Roman Abramovic came into football under the impression that money could buy him anything. Aiming to emulate Barca at his club of choice – Chelsea – he’s spent millions on failed youth academies and players, the most prominent of these being the lucrative contract he gave to the Dutchman Frank Arnesen, whose expensive youth academy project produced talents such as….? Several seasons and mangers later, Chelsea have the European Cup Abramovic always wanted, but won it playing in a style he despised, which saw his Champions League winning manager sacked at the first opportunity.

Luckily for Abramovic, the pragmatism he hated so much has probably saved the club from a huge dip in fortunes, as the only way they qualified for this season’s Champions League was because they are the current holders. A team in outside of Europe’s premier competition would have surely been unable to attract world class players such as Eden hazard, and Oscar, with other players such as Juan Mata, Ramires and David Luiz not likely to hang around at a Europa League side.

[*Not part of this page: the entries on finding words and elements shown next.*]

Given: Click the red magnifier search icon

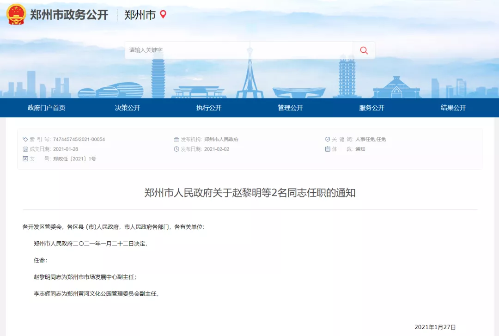Looking at the screenshot, I should click(364, 50).
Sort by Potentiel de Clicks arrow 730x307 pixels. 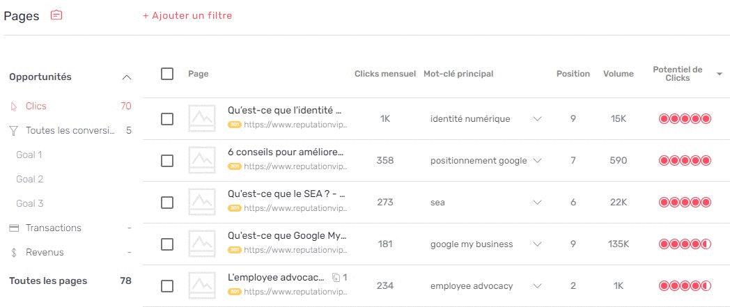(720, 74)
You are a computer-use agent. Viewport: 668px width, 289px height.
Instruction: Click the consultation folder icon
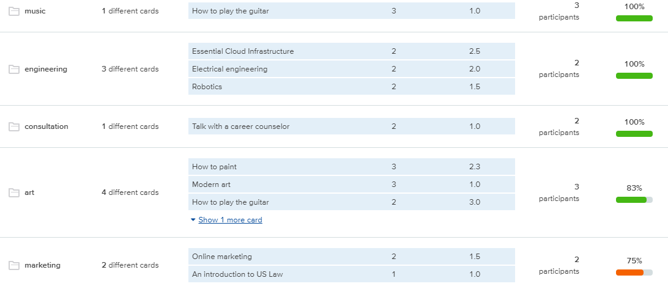pos(14,127)
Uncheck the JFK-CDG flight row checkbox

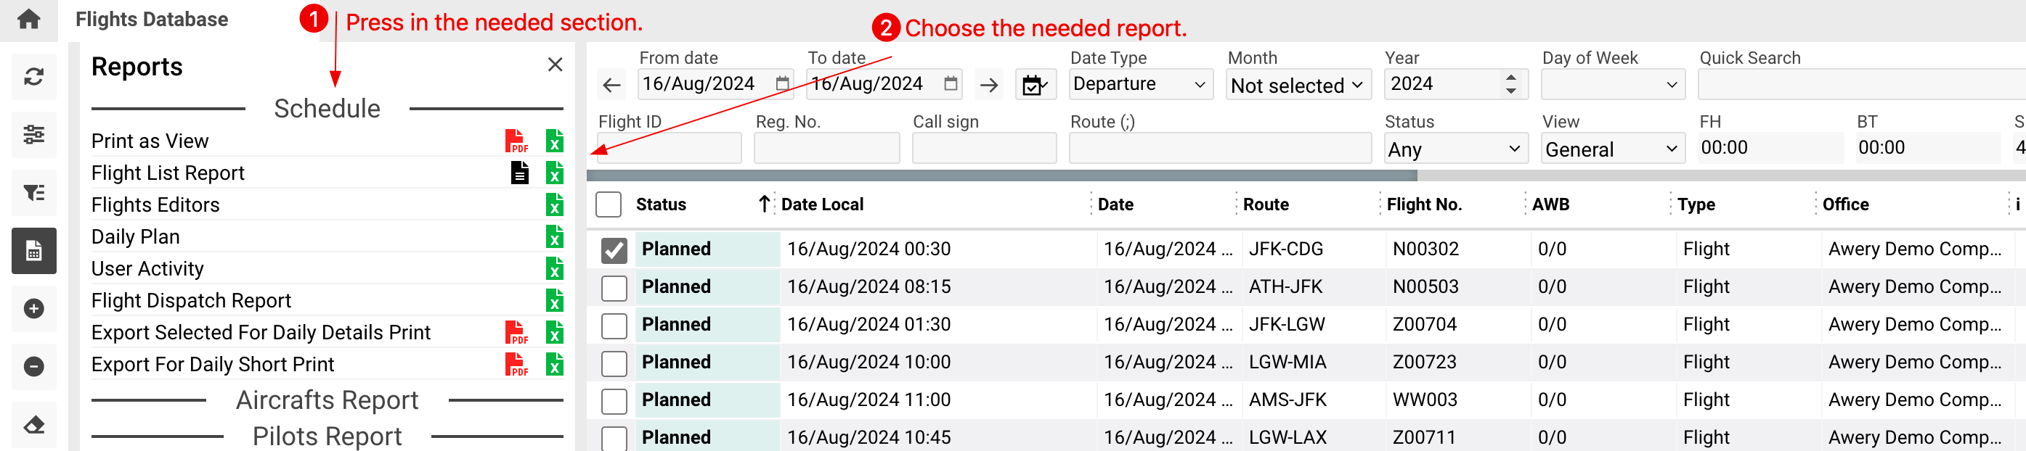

This tendency to emulate a successful team could have a positive knock on effect within English football as a whole, the teams throughout the football league, and the coaching of players in this country. England at a national level has been behind the times almost from the moment they invented the rules and laws of association football. Other nations have come along and adapted the game by transferring various aspects of their lifestyle, culture, and environment, into the way they play the game. There are no better examples of this than Brazil, but even closer to home the teams in Northern England and particularly Scotland were the first to adapt to a team based passing style of play.

At club level England has always produced good sides who can compete at the highest level in Europe, but we can now see the effects of modern possession football filtering down the leagues, and could even end up at amateur youth level where the fixation with winning games could now be replaced by a desire to develop players. Coaches will see the benefits of player development as a career path, rather than the amount of youth cups they won with their over sized, prematurely physically developed, but technically limited players. It’s no longer about the stronger side winning the match, but the side who played the best football progressing as a team.

Sides promoted to the Premiership are now just as likely to play a passing game as they are to batten down the hatches and lump it to an overpriced target man in an attempt to stay in the league. This trend could have been started by Ian Holloway’s Blackpool, but it has been attempted by an increasing number of teams since. The most effective of these was Brendan Rodgers’ Swansea City side who achieved an 11th place finish in their first season in the top flight, just ahead of Paul Lambert’s Norwich City, who were very much the Dortmund to Swansea’s Barcelona. We now see sides within the Championship and below playing a possession based game, with sides like Gus Poyet’s Brighton looking more like a side in the bottom half of La Liga, rather than the top half of the English second tier.

From Sampaoli to Samão

This latest shift in the tactics, style, and philosophies of football is great for fans all around the world, especially as football around the globe is now more accessible than ever thanks to the internet. Coaches like Marcelo Bielsa and Pep Guardiola have set a blueprint for team management and development, with managers such as Jorge Sampaoli and Diego Simeone following suit with adaptations of their own. Brendan Rodgers and Paul Lambert may have seen a slight dip in their fortunes since leaving Swansea and Norwich respectively, but both set up using sound tactical systems which should, in theory, set their clubs up for a more long term, self sufficient way of operating, even if they aren’t there to see the rewards. Dare i say, even Sam Allardyce has bowed slightly to West Ham fans demands for slicker looking football in the West Ham style, but Samão was never as dedicated to his long ball, kick and rush tactics, as some fans and journalists would have you believe anyway.